Falvey, Levine and the Minnesota Twins front office: An interim grade

MINNEAPOLIS, MN - APRIL 03: Fans wait to enter Target Field before the Opening Day game between the Minnesota Twins and the Kansas City Royals on April 3, 2017 in Minneapolis, Minnesota. (Photo by Hannah Foslien/Getty Images)
MINNEAPOLIS, MN - APRIL 03: Fans wait to enter Target Field before the Opening Day game between the Minnesota Twins and the Kansas City Royals on April 3, 2017 in Minneapolis, Minnesota. (Photo by Hannah Foslien/Getty Images)
1 of 5

Under team president Derek Falvey and general manager Thad Levine, the Minnesota Twins sit in first place of the American League Central at the team’s 81-game mark. On the other hand, the team is 40-41 (a game below .500), so their playoff position has more to do with the weak division than the team’s strength.

How much of the credit for the fairly upbeat first half do Falvey and Levine deserve? Did they make all the right personnel moves over the winter, or has Minnesota’s turnaround been more a product of natural evolution, possibly with a little luck thrown in?

What follows is a mid-term assessment of the front office personnel decisions since the conclusion of the 2022 World Series with a particular focus on the extent to which those decisions have helped or hindered the Twins’ performance.

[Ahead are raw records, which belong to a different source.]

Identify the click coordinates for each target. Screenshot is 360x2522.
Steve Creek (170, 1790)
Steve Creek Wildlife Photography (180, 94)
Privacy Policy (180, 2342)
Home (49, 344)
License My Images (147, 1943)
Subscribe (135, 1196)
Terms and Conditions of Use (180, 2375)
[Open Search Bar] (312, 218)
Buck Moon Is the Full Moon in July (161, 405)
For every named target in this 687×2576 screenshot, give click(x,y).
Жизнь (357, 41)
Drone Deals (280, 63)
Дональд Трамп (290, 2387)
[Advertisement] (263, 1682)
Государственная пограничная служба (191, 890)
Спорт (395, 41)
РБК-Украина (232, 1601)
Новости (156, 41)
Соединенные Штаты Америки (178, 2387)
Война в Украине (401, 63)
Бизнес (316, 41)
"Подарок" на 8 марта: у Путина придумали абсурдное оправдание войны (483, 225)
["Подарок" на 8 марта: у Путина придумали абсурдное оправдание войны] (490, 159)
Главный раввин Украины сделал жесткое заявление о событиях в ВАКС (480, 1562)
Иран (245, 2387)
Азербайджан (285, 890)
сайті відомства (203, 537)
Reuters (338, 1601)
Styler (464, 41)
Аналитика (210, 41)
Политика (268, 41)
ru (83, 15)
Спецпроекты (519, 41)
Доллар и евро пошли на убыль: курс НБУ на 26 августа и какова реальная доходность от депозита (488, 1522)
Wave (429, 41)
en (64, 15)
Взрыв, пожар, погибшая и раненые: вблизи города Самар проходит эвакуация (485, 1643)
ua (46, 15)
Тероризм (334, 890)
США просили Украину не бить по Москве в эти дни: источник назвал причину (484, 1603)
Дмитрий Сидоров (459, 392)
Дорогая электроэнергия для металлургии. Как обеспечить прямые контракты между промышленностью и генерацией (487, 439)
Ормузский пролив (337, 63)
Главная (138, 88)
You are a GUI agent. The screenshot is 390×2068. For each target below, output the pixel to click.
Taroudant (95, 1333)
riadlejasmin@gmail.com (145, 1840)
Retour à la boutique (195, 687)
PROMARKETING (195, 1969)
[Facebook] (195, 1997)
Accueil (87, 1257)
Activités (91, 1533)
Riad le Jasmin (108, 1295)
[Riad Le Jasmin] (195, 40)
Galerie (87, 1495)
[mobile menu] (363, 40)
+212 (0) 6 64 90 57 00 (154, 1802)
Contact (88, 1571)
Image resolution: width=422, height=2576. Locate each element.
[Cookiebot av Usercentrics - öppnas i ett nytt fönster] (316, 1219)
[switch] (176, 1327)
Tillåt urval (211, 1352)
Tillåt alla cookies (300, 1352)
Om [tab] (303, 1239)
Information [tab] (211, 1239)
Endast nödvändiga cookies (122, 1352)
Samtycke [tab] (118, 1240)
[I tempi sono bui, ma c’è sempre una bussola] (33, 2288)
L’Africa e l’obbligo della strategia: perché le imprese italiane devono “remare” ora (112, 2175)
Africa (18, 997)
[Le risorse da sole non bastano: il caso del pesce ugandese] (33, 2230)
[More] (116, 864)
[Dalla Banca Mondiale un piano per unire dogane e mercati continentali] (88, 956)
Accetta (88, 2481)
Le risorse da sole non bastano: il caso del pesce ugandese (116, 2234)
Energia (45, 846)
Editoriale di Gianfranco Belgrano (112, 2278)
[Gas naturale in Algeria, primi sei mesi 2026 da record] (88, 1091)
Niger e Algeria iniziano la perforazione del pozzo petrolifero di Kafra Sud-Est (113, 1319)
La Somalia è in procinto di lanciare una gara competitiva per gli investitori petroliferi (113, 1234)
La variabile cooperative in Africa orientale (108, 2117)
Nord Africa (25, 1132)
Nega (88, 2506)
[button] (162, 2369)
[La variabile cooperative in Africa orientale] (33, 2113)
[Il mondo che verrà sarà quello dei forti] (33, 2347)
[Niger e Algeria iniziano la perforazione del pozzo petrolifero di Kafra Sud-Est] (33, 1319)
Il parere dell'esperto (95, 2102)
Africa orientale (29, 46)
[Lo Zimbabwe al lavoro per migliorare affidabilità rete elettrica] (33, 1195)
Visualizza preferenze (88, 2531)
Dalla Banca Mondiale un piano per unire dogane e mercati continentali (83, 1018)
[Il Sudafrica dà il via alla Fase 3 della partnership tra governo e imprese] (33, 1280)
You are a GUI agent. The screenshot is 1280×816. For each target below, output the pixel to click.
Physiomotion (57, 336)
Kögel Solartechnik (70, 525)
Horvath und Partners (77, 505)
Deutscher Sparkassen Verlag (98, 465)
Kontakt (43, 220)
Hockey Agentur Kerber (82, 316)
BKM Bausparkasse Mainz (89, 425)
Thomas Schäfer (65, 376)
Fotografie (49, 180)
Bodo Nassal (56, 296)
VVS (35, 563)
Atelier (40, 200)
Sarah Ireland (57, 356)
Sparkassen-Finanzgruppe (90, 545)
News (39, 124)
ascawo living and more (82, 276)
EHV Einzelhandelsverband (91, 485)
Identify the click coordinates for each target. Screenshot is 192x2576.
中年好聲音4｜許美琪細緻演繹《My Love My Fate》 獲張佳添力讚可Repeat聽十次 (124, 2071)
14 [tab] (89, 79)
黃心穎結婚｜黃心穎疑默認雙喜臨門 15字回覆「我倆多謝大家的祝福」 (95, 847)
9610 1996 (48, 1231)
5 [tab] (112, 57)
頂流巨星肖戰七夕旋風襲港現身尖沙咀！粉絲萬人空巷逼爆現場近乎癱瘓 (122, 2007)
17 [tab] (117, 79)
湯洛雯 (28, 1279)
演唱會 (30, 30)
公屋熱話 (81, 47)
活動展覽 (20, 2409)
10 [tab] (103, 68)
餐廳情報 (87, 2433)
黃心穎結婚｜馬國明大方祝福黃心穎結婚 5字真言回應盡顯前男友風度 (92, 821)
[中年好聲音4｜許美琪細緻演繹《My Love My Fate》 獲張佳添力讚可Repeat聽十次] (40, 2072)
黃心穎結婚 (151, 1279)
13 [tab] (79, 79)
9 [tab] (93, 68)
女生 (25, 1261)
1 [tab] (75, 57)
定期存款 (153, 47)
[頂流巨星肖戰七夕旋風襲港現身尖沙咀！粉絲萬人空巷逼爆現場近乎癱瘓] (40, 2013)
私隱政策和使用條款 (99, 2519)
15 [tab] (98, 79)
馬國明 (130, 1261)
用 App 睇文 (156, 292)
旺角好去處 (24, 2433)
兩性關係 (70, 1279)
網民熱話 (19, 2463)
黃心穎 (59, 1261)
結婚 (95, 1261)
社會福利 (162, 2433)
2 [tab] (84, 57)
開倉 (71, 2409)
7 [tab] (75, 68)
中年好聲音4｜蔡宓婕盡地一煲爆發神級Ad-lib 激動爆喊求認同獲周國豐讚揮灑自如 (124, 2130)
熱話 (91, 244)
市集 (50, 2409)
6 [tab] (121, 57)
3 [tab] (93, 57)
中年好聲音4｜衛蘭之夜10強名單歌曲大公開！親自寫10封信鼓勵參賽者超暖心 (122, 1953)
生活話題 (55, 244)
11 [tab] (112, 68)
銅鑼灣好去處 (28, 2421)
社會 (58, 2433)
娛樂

Grading the Minnesota Twins at the halfway point of the 2023 season

The standard of measurement in Wins Above Average (WAA), a variant of Wins Above Replacement (WAR). For this purpose, WAA is preferable because unlike WAR, it is zero-based. That means the sum of all the decisions made by the Twins front office impacting the 2023 team gives at least a good estimate of the number of games those moves have improved (or worsened) the team’s status this season.

A team’s front office impacts that team’s standing in five ways. Those five are:

1.       By the impact of players it acquires from other teams via trade, purchase or waiver claim.

2.       By the impact of players it surrenders to other teams in those same transactions.

3.       By the impact of players it signs at free agency or extends.

4.       By the impact of players it loses to free agency or releases.

5.       By the impact of players it promotes from its own farm system.